▶ Extrait du texte:
· · · · · · ·
Le dehors en armes fondait sur nos principes, et c’est précisément en leur nom que le dedans m’attaquait en sens opposé. Or, pour peu que je me fusse relâché, on m’eût bientôt ramené au temps du Directoire ; j’eusse été l’objet et la France l’infaillible victime d’un contre-brumaire. Nous sommes de notre nature si inquiets, si faiseurs, si bavards !… Qu’il arrive vingt révolutions, et nous aurons aussitôt vingt constitutions ! C’est ce dont on s’occupe le plus, ce qu’on observe le moins. Ah ! que nous avons besoin de grandir dans cette belle et glorieuse route ! Nos grands hommes en ce genre se sont montrés si petits ! Fasse le ciel que la jeunesse d’aujourd’hui profite de tant de fautes, et qu’elle se montre aussi sage qu’elle sera ardente !!! etc. »

Aujourd’hui le gouverneur a commencé ses grandes réductions. Il a fallu nous séparer de huit domestiques anglais qu’on nous avait donnés. C’était pour eux une vive douleur, et c’est pour nous un sentiment doux de voir que tous ceux qui nous approchent s’attachent à nous et nous regrettent. Nous manquons réellement du nécessaire journalier : pour y pourvoir, l’Empereur va faire vendre son argenterie ; c’est sa seule ressource.
· · · · · · ·
▶ Données extraites:
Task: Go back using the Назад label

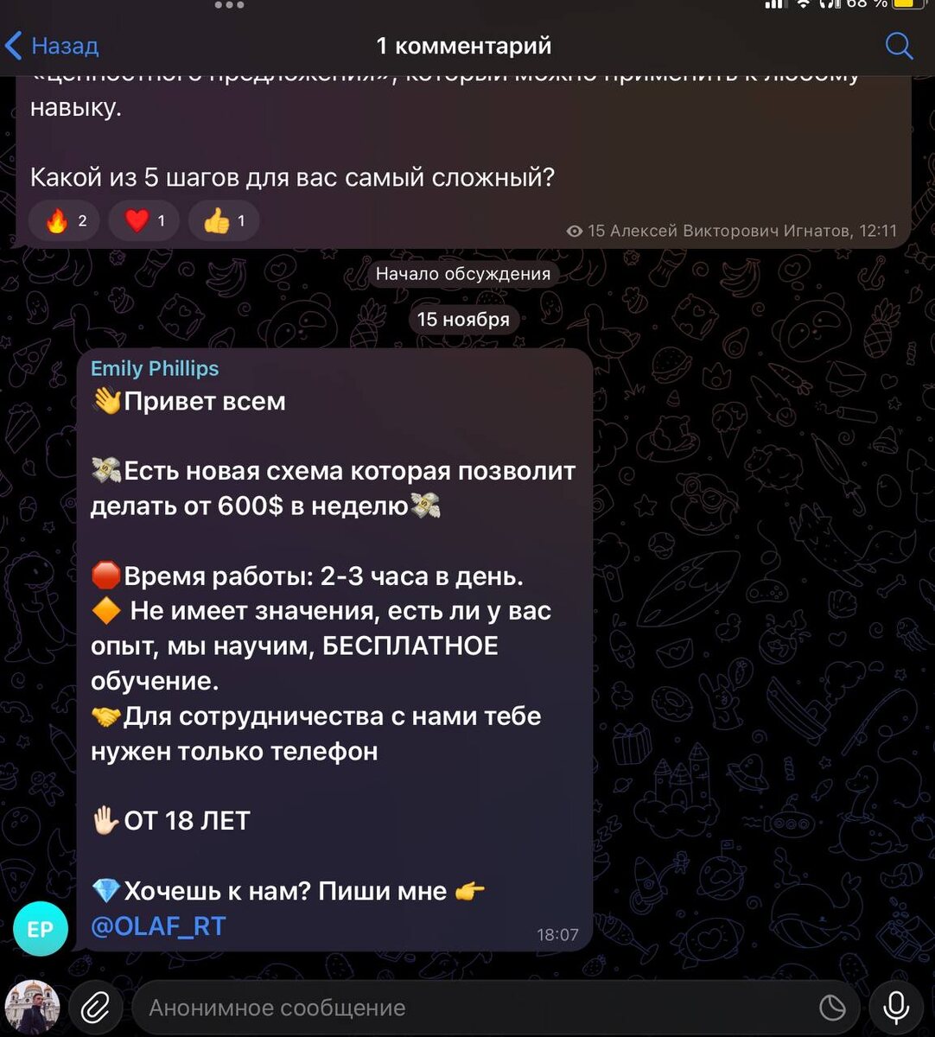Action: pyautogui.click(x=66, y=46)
· · · · · · ·
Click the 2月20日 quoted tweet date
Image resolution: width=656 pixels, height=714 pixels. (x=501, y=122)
· · · · · · ·
▶ Consigne à suivre: Réécrivez plus brièvement le paragraphe de l'extrait qui commence par « Aujourd’hui le gouverneur a commencé », en conservant ses faits principaux.

▶ Résultat attendu: Le gouverneur a entamé ses grandes réductions : il a fallu renvoyer huit domestiques anglais, très affligés de partir, et nous sommes touchés de voir que tous ceux qui nous approchent s'attachent à nous. Comme nous manquons du nécessaire quotidien, l'Empereur va vendre son argenterie, sa seule ressource.